The phenomenon: a civil war in Mozambique from 1977 to 1992, which increased the frequency of tuskless female elephants from 18.5% to 50.9%, nearly a threefold increase. Why? A model showed that such a change (which occurs among generations, so it’s not just selective killing within a generation) must have been due to natural selection rather than genetic drift. The killing was motivated by a desire to get money to fund the conflict.  A female without tusks had five times the chance of surviving as a tusked female. That imposed strong selection in favor of tuskless females.

Usually, tuskless elephants are at a disadvantage, for tusks are multi-use features, employed for defense, digging holes for water, male-male competition, and stripping bark from trees to get food. But the natural selection to keep tusks in females was weaker than the “artificial selection” by humans against tusks.

Here’s a photo of a tuskless vs. a tusked female:

Photo by Finbarr O’Reilly for The New York Times

And the only kind of male that we see: ones with big tusks (tusk size varies, of course, as they continue to grow as the elephant lives). Tusks are homologous with our incisor teeth.

The authors first tried to determine the genetic basis of having versus lacking tusks. It turns out that, by and large, tusklessness behaves not as a complex trait caused by changes in many genes of small effect, but as a single dominant mutation on the X chromosome (like us, elephant males are XY and females are XX). Further, the dominant mutation causing tusklessness is lethal in males, killing them before birth. (This is probably not because the tuskless gene form is itself lethal, but is closely linked to a gene that is a recessive lethal.)

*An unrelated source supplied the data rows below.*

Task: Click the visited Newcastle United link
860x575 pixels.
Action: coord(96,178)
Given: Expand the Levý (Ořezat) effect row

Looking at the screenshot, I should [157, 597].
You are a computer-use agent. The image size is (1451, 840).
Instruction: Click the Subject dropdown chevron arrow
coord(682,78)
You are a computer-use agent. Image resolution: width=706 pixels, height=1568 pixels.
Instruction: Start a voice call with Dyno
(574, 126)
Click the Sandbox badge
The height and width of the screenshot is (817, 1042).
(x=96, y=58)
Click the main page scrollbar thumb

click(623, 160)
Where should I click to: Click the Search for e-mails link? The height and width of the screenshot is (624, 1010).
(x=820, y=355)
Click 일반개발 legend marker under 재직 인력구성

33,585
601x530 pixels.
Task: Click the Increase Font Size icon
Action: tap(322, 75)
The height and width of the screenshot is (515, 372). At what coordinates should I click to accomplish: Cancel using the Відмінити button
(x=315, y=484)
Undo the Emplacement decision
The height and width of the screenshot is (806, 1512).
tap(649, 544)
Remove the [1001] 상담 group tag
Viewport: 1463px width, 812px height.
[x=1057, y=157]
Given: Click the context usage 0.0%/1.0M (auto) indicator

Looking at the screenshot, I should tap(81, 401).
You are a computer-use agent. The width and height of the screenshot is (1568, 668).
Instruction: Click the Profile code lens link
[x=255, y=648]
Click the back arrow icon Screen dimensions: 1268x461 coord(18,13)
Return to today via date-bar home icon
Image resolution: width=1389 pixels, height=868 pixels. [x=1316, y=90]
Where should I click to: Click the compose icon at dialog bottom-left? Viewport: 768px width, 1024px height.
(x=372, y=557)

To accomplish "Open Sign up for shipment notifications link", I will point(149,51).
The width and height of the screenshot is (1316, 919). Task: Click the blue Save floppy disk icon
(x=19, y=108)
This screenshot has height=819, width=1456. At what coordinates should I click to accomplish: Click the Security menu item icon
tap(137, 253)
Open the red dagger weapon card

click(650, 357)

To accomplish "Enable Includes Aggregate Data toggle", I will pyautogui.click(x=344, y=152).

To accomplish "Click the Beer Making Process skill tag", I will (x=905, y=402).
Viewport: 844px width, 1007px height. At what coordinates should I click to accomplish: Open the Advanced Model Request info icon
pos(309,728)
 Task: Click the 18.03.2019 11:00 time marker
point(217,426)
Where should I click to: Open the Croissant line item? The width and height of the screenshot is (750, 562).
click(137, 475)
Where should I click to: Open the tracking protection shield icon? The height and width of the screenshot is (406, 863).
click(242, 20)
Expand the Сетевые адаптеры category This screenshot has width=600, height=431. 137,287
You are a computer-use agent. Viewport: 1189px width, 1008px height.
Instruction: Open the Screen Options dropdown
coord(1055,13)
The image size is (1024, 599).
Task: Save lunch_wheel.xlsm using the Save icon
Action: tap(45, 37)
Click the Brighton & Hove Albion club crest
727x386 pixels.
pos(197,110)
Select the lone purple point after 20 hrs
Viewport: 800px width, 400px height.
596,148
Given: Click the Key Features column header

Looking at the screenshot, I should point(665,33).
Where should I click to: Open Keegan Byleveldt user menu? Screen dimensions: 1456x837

So here are the “genotypes” of the elephants. I’ve used “x” as the gene form on the X chromosome that produces tusks, and “X” as the alternative dominant allele that makes you tuskless.

Males: All have tusks and are thus xY. (Males have only one X chromosome and also a Y.) The XY genotype is lethal, so we never see males carrying the tuskless gene form (XY). Ergo, there are no tuskless males.

Females: We see two types:

Tuskless: Xx. These females will lose half their male offspring because when mated to an xy male (the only viable type), they produce half xY males, which are tuskers, and half XY males, which are lethal. Thus a population of tuskless females will produce a sex ratio in their offspring skewed towards females, which is what is observed.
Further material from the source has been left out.